Ambas as frases abrem livros de Gabriel Garcia-Márquez, respectivamente o “Crónica de Uma Morte Anunciada” e o “Cem Anos de Solidão”. Obras maiores de um escritor ímpar, que nem no menor “Memória das Minhas Putas Tristes” se descuida da força da frase inicial e começa a coisa assim:

No ano dos meus noventa anos quis oferecer a mim mesmo uma noite de amor louco com uma adolescente virgem.”

Com Kawabata no enredo e Nabokov no arranque, García-Márquez devia pagar aqui direitos de autor. E a propósito relembremos a frase inicial do “Lolita” de Vladimir Nabokov:

“Lolita – Lolita, luz da minha vida, fogo da minha virilidade.”

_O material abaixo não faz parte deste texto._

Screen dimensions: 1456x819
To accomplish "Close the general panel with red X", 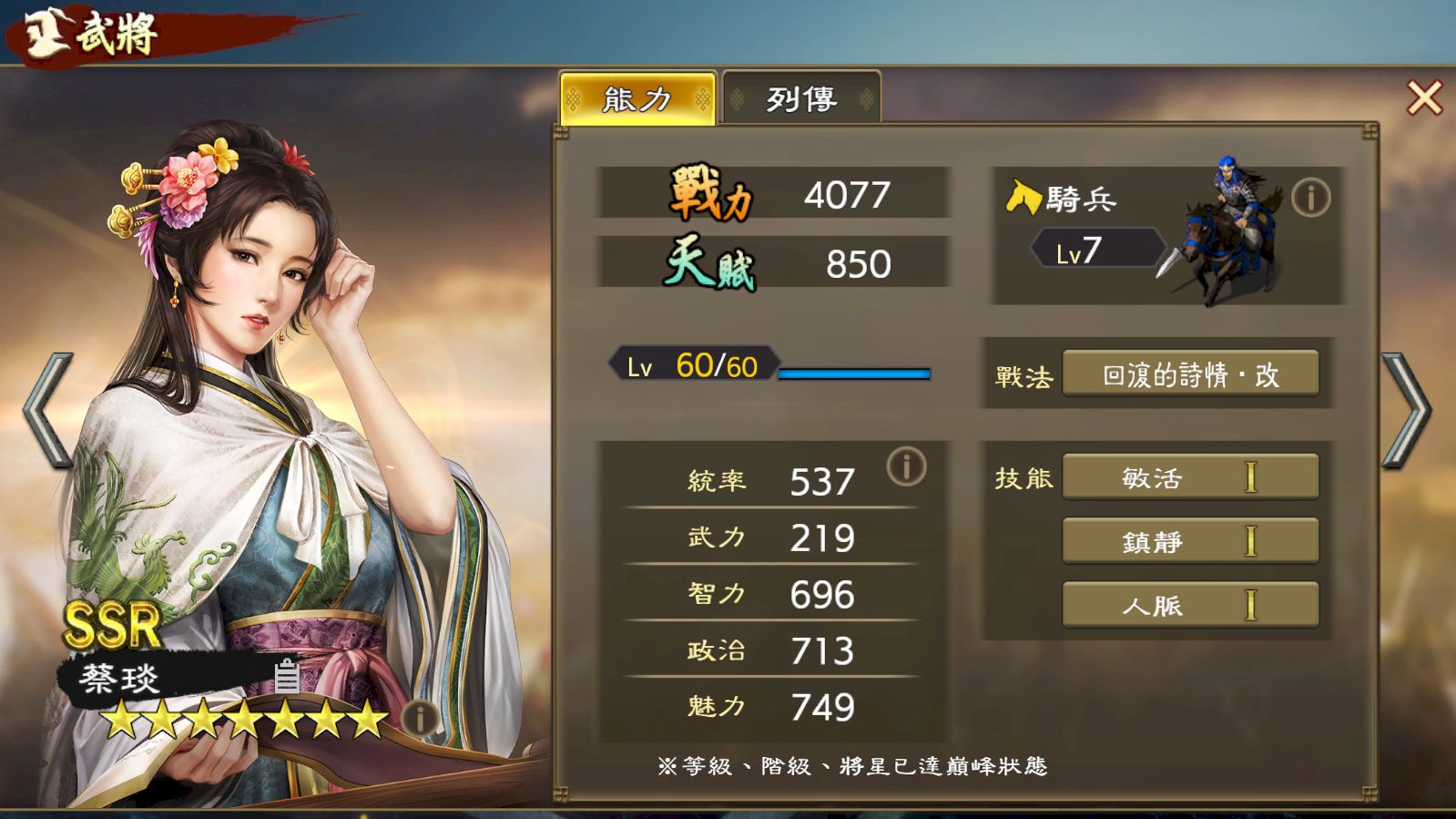I will (x=1424, y=97).
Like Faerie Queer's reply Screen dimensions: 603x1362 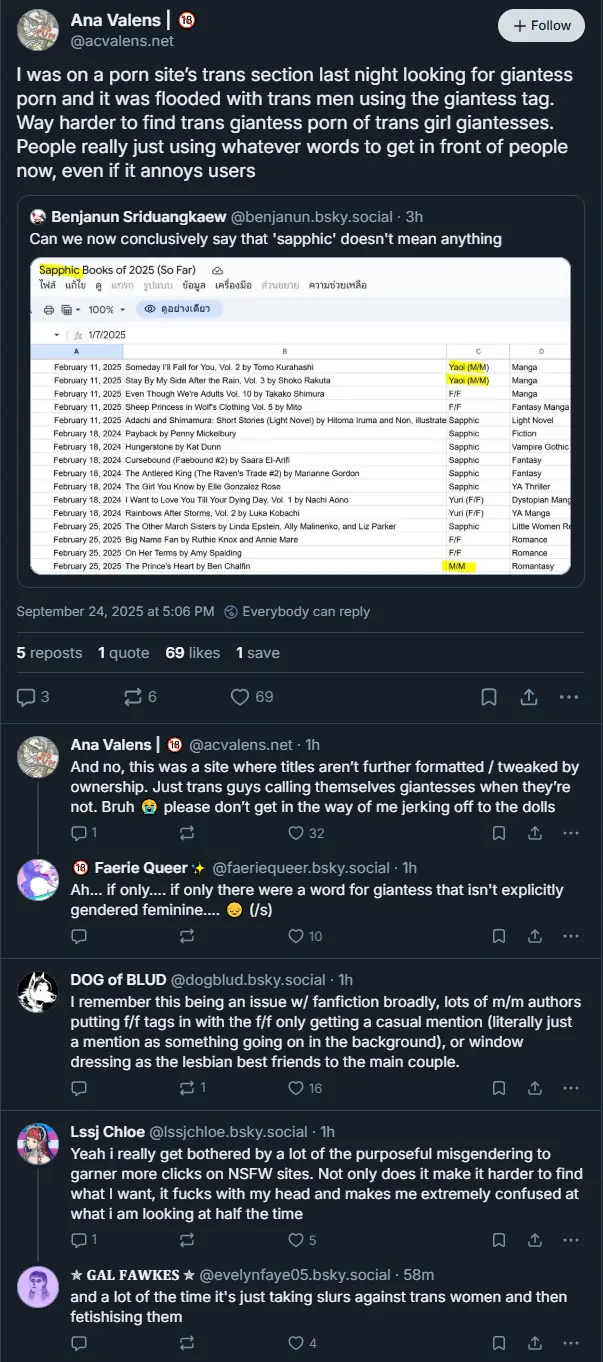[x=295, y=936]
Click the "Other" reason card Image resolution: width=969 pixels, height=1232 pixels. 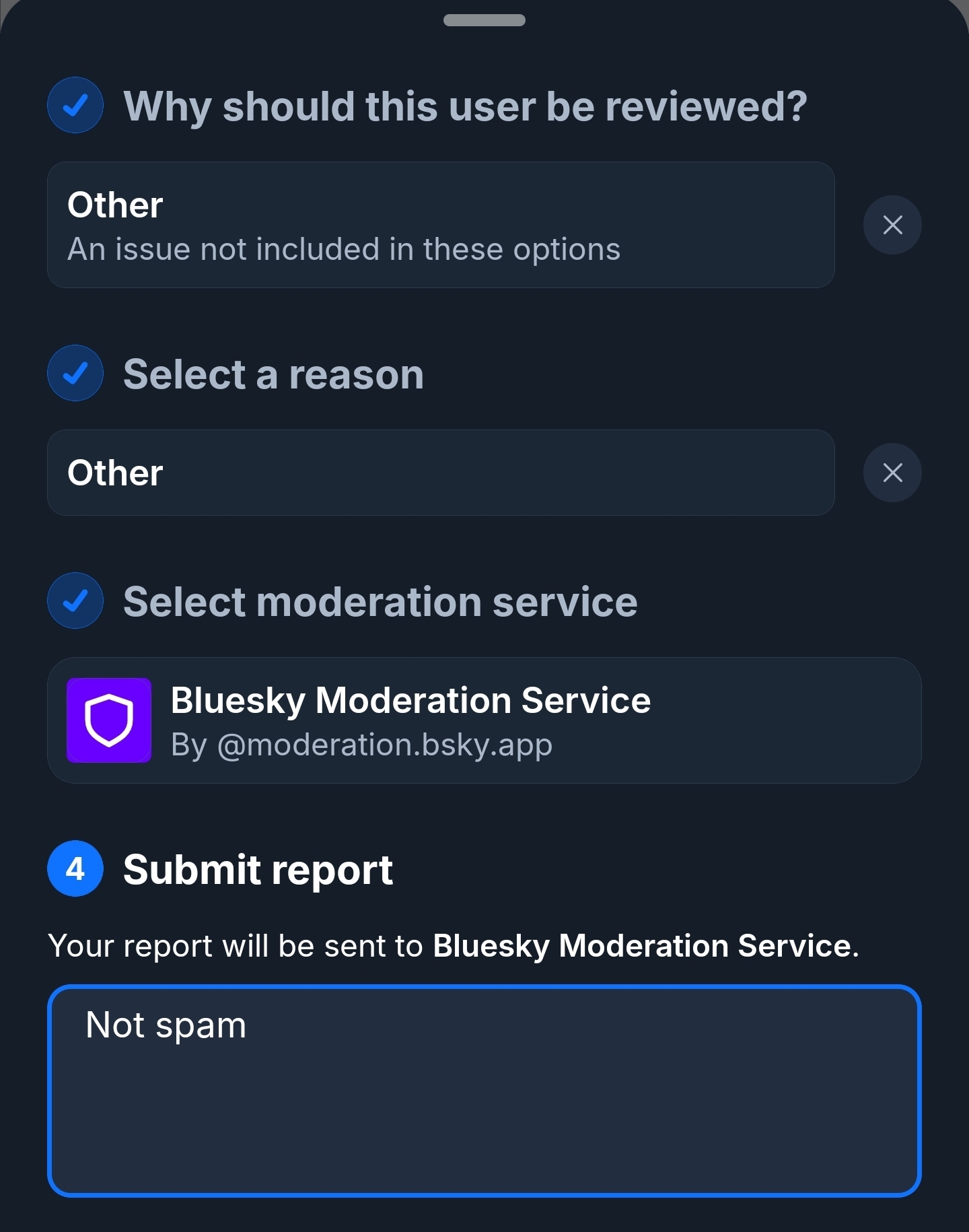[441, 473]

Mais de quantas vezes mordemos a primeira frase e tunga, estamos fisgados. Não há fuga possível. Léon Bloy abre o seu “A Mulher Pobre” com um fulminante:

“ – Arre! Como Deus aqui cheira mal!”.

Mário Vargas Llosa começa a desenrolar a utopia no seu “O Paraíso na Outra Esquina” com esta frase:

Abriu os olhos às quatro da madrugada e pensou: “Hoje começas a mudar o mundo, Florita.”

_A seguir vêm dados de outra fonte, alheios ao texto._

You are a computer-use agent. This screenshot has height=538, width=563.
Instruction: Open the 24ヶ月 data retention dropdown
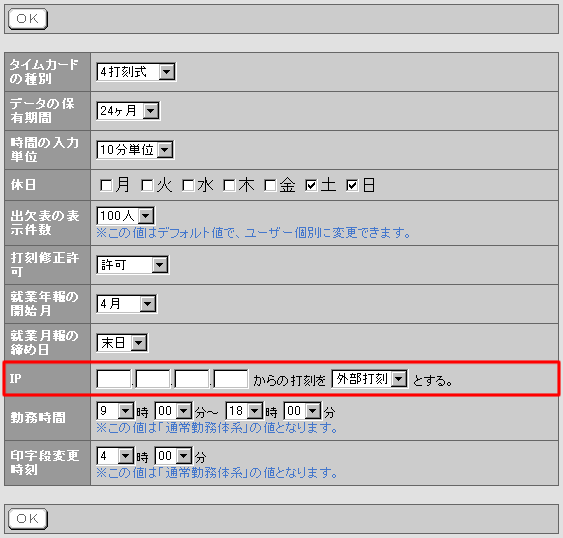128,111
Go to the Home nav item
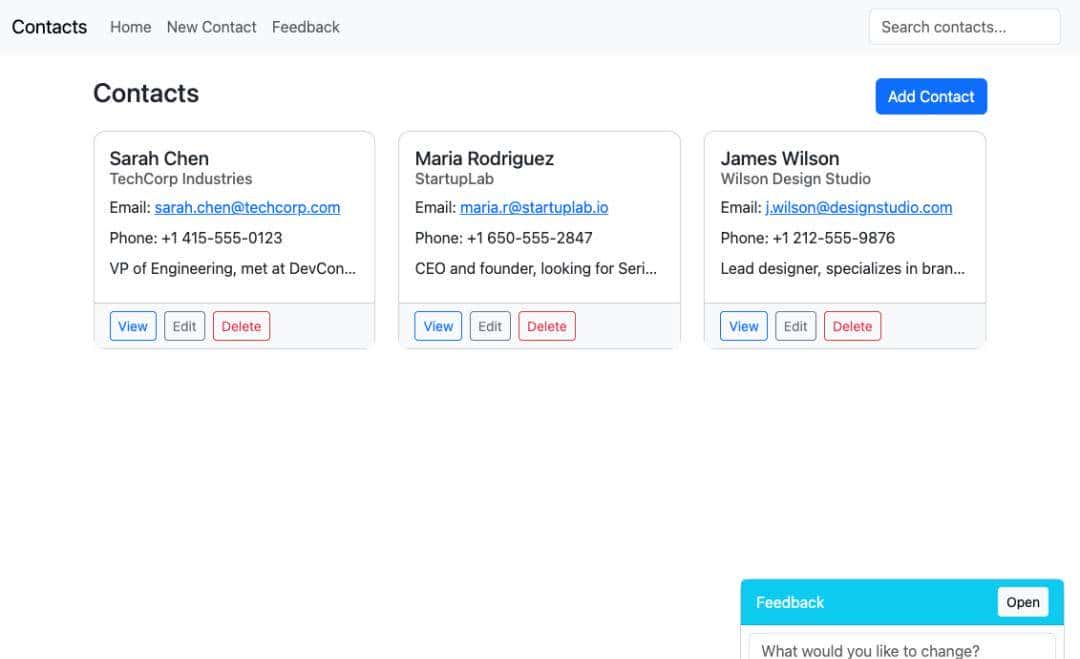1080x659 pixels. pos(130,27)
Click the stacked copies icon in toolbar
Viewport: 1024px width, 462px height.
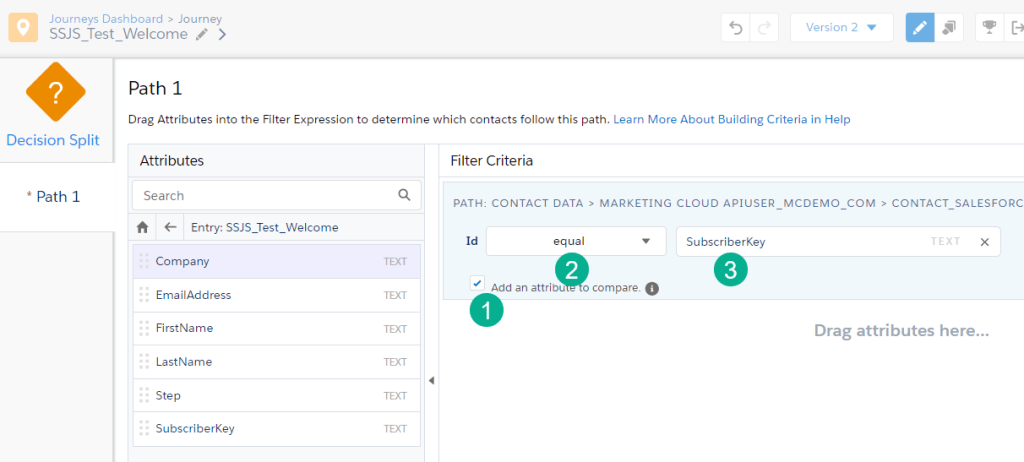(949, 28)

E ainda Vargas Llosa no fabuloso “Conversa na Catedral”:

Da porta do La Crónica, Santiago contempla a Avenida Tacna, sem amor: automóveis, edifícios desiguais e desbotados, esqueletos de anúncios luminosos a flutuar na neblina, o meio dia cinzento. Em que altura se tinha fodido o Peru?”.

Dali para a frente, sempre no Catedral, mas com os tempos todos fodidos, Vargas Llosa vai desbobinando as interrogações sobre a geraldina peruana. E como famosas relembro ainda Jorge Luís Borges e a frase inicial de fascínio puro, do seu conto “Tlön”:

Devo à conjugação de um espelho e de uma enciclopédia a descoberta de Uqbar.”

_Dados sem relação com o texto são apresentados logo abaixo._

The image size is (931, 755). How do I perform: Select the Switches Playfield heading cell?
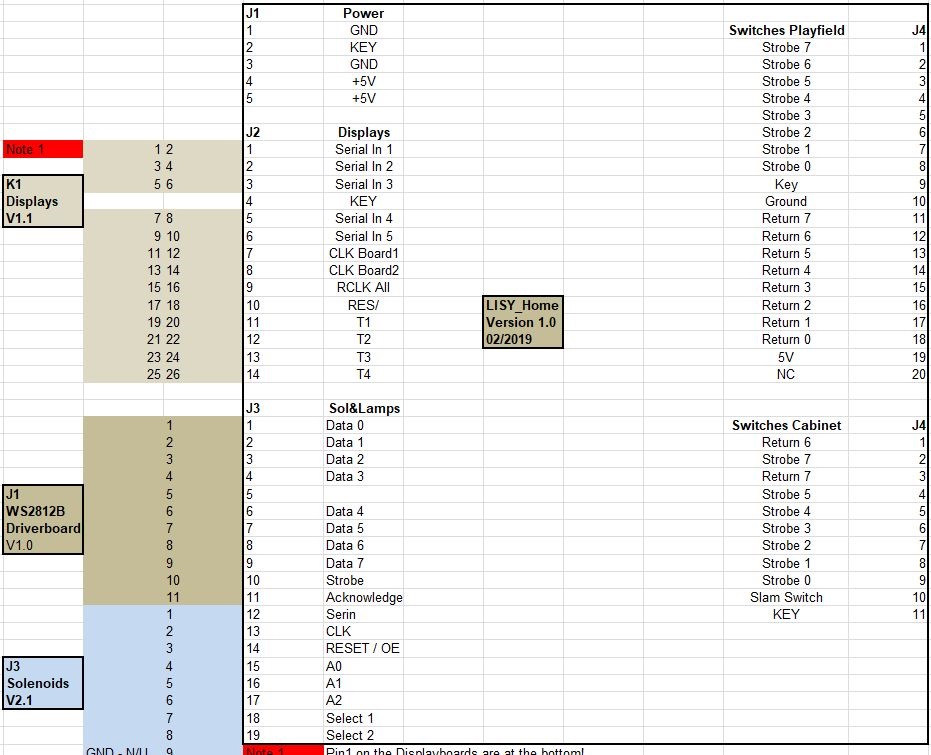786,31
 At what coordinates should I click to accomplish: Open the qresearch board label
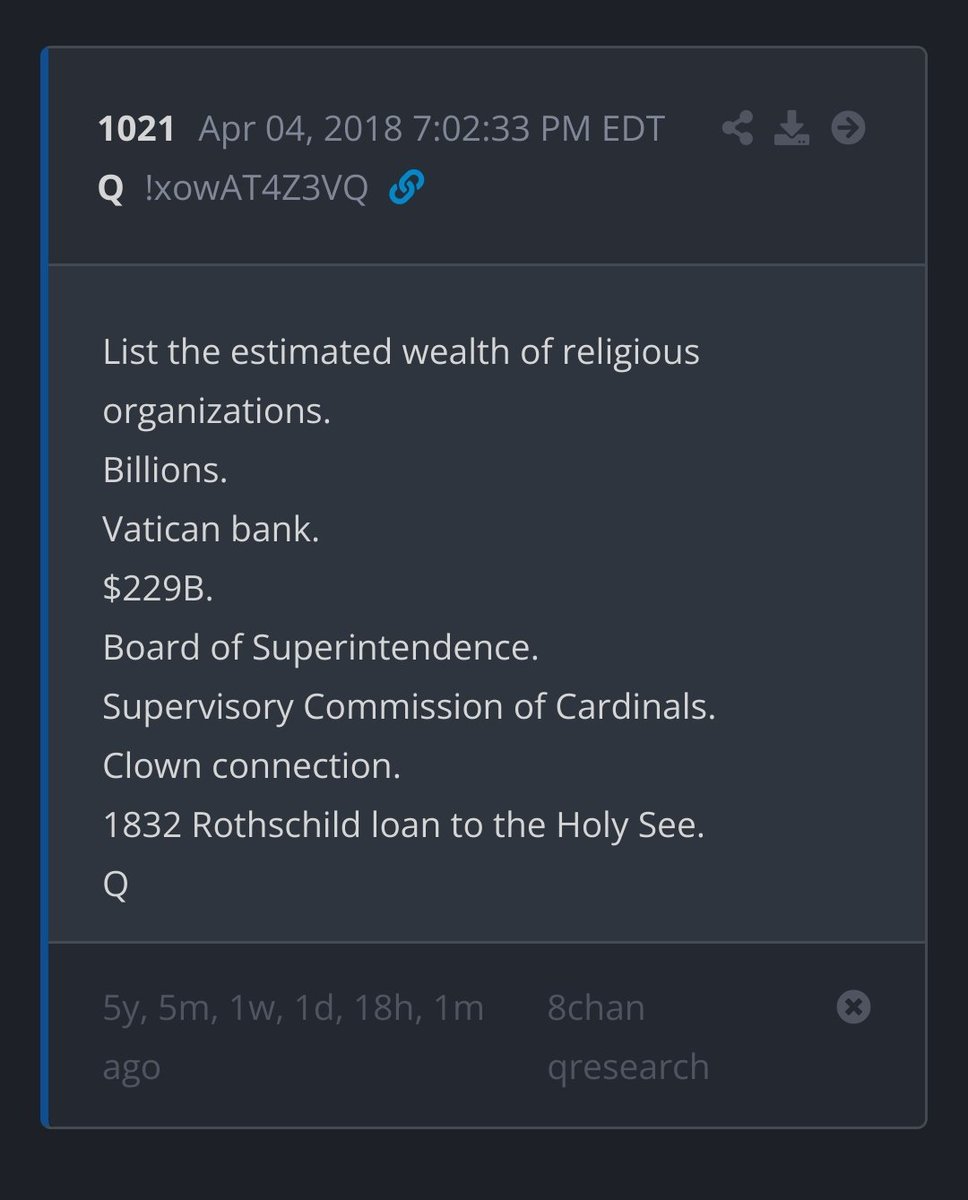(628, 1067)
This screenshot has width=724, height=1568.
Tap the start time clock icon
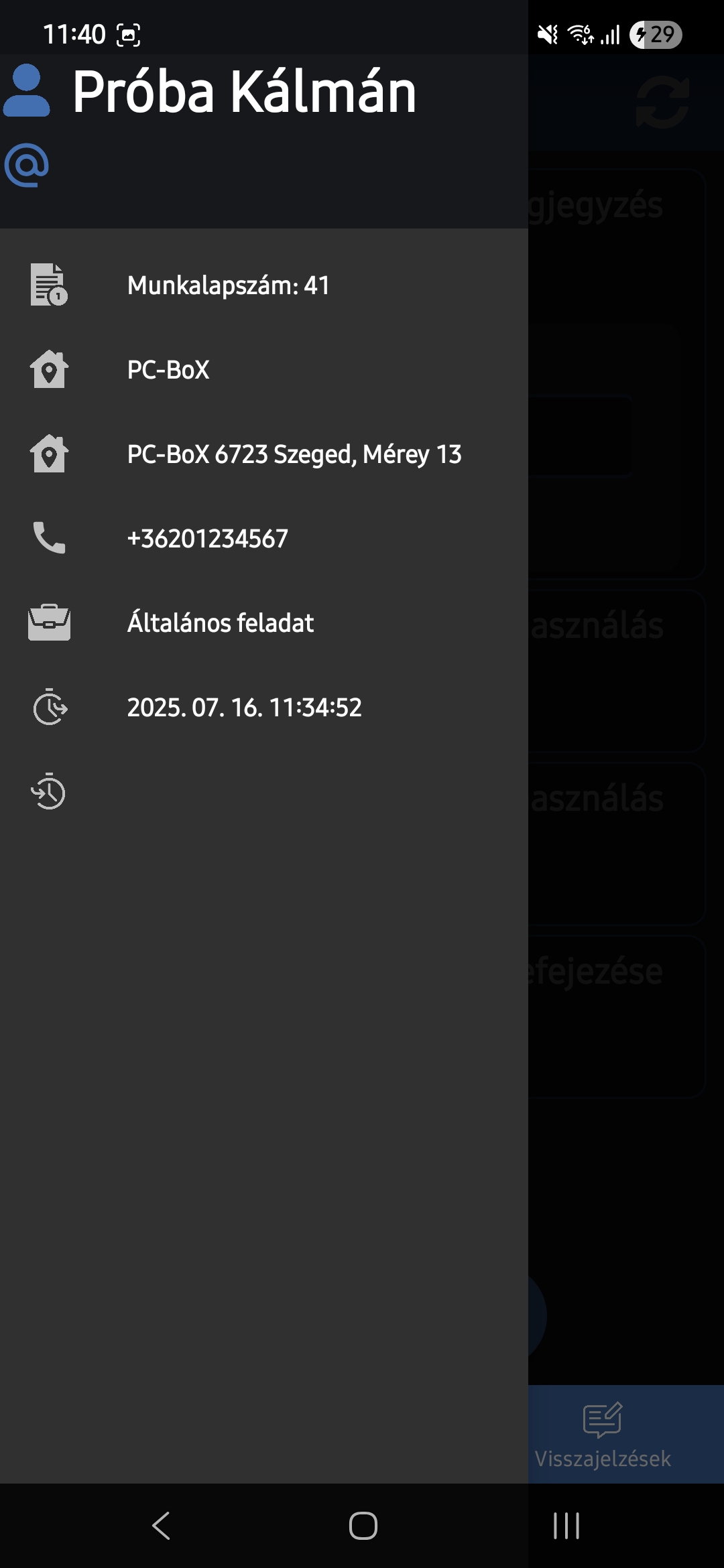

E a maravilha que é a frase inicial do “Baía dos Tigres” de Pedro Rosa Mendes, que abre assim:

“Em cada milímetro deste chão está o último instante da minha vida.”

Ítalo Calvino no seu “Se Numa Noite de Inverno Um Viajante” abre as hostilidades em interpelação directa do leitor com um anzol poderoso que nos impede de sair dali:

“Estás para começar a ler o novo romance “Se Numa Noite De Inverno Um Viajante” de Ítalo Calvino. Descontrai-te. Recolhe-te.”

Termino este post com o homem mais genial em frases de arranque. Ando a relê-lo e foi ele que me inspirou este post. Falo de Franz Kafka e das suas duas obras maiores. O seu livro “O Processo” abre desta forma:

Alguém devia ter caluniado Josef K., visto que uma manhã o prenderam, embora ele não tivesse feito qualquer mal.”

Já no “A Metamorfose”, para mim a obra maior de Kafka, a coisa é ainda mais brutal, misteriosa e poderosa:

Certa manhã, ao acordar após sonhos agitados, Gregor Samsa viu-se na cama metamorfoseado num monstruoso insecto.”

Quando me lembrei do tema deste post corri meia biblioteca lá de casa, à redescoberta destes arranques fabulosos. Contudo existem certamente muitos mais, fabulosos também, dos quais passei ao lado ou que me não despertaram a atenção. Despertem-na vocês e completem este post. Venham daí mais arranques de génio ou que tenham tocado o pessoal.